* _Record excerpts_
───

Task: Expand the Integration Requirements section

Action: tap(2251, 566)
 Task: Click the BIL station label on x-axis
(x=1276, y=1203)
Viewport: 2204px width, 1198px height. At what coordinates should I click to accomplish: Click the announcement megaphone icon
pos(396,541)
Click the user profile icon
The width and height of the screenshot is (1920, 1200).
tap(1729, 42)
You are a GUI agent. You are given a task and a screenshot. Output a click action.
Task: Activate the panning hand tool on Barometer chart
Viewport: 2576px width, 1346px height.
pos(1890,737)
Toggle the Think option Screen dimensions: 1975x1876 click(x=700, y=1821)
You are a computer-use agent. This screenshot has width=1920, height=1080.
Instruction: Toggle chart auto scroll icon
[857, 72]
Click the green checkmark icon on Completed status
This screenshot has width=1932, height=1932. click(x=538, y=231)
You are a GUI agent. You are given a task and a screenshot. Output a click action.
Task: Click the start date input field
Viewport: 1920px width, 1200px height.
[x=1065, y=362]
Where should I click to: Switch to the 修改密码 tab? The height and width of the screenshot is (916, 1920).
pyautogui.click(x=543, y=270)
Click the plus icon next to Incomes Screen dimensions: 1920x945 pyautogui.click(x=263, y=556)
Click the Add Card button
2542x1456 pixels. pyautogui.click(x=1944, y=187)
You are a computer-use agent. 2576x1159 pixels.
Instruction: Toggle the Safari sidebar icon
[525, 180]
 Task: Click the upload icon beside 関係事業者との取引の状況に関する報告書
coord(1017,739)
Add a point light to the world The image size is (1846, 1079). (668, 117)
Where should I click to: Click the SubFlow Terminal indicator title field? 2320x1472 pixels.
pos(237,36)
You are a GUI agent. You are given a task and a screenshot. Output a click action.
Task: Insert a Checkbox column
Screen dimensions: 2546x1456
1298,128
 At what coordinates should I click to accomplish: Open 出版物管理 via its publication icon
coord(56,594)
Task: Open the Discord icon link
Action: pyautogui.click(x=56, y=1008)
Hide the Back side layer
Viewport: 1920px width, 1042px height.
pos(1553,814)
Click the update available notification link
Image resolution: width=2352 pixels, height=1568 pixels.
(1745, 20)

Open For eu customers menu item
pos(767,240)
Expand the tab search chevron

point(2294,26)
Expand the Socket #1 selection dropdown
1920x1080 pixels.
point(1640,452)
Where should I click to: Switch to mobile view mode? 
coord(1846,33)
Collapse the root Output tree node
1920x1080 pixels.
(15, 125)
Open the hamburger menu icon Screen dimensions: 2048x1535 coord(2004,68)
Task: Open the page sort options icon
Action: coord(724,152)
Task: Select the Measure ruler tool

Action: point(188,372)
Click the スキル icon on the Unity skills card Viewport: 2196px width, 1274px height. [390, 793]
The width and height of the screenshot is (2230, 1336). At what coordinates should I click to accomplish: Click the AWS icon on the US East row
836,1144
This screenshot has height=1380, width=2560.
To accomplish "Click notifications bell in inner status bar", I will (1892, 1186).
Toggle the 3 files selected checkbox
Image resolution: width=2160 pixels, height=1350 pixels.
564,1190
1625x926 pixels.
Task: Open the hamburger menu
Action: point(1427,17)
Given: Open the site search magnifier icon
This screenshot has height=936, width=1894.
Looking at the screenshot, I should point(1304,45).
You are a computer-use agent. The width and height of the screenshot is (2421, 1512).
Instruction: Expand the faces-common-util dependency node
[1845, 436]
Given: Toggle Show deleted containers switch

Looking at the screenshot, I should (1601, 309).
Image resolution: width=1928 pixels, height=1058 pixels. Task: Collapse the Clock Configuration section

───

* _What the exercise asks_
Copy the lines that hold the word "computer". Take them from the records above.

* _Result below_
You are a computer-use agent. This screenshot has width=1920, height=1080.
You are a computer-use agent. 2576x1159 pixels.
You are a computer-use agent. The width and height of the screenshot is (2421, 1512).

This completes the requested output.